TASK ITEM: Your reply should hold only the lines from the one containing "Task: Click NJIT logo on NJIT Timeout row" to the final line of the listing below, restated word for word.

#### EXERCISE MATERIAL ####

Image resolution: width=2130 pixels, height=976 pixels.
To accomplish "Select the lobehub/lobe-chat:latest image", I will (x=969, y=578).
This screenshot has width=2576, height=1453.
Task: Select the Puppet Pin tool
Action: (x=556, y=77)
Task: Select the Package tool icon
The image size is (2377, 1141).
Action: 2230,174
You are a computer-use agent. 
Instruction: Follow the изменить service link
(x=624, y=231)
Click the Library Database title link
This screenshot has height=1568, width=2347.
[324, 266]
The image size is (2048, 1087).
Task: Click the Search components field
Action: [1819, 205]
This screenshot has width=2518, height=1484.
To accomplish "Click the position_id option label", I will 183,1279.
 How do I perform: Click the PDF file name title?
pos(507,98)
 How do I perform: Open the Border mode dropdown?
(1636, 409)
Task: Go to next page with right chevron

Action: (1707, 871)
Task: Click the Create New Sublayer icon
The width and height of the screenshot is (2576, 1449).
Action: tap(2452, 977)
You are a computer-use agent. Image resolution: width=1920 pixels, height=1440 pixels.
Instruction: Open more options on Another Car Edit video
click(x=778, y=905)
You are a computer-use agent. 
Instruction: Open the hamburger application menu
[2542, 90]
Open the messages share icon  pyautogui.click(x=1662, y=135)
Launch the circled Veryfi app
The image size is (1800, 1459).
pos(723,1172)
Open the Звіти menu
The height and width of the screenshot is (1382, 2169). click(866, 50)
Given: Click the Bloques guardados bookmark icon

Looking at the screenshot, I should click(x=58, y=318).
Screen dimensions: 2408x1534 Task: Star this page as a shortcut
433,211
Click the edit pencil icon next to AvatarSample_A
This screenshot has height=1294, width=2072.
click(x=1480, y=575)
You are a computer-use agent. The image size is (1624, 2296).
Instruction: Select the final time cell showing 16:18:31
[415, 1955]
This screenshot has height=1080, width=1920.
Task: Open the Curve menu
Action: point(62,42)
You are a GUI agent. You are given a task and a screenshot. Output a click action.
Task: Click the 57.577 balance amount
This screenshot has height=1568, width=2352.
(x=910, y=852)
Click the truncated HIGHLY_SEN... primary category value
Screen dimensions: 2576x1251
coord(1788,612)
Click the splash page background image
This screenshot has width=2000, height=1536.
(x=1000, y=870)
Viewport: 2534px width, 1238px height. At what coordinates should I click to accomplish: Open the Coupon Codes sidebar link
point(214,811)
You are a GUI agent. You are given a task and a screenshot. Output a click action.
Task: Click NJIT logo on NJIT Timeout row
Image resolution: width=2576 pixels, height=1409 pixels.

####

ANSWER TO THE PROBLEM:
Task: Click NJIT logo on NJIT Timeout row
Image resolution: width=2576 pixels, height=1409 pixels.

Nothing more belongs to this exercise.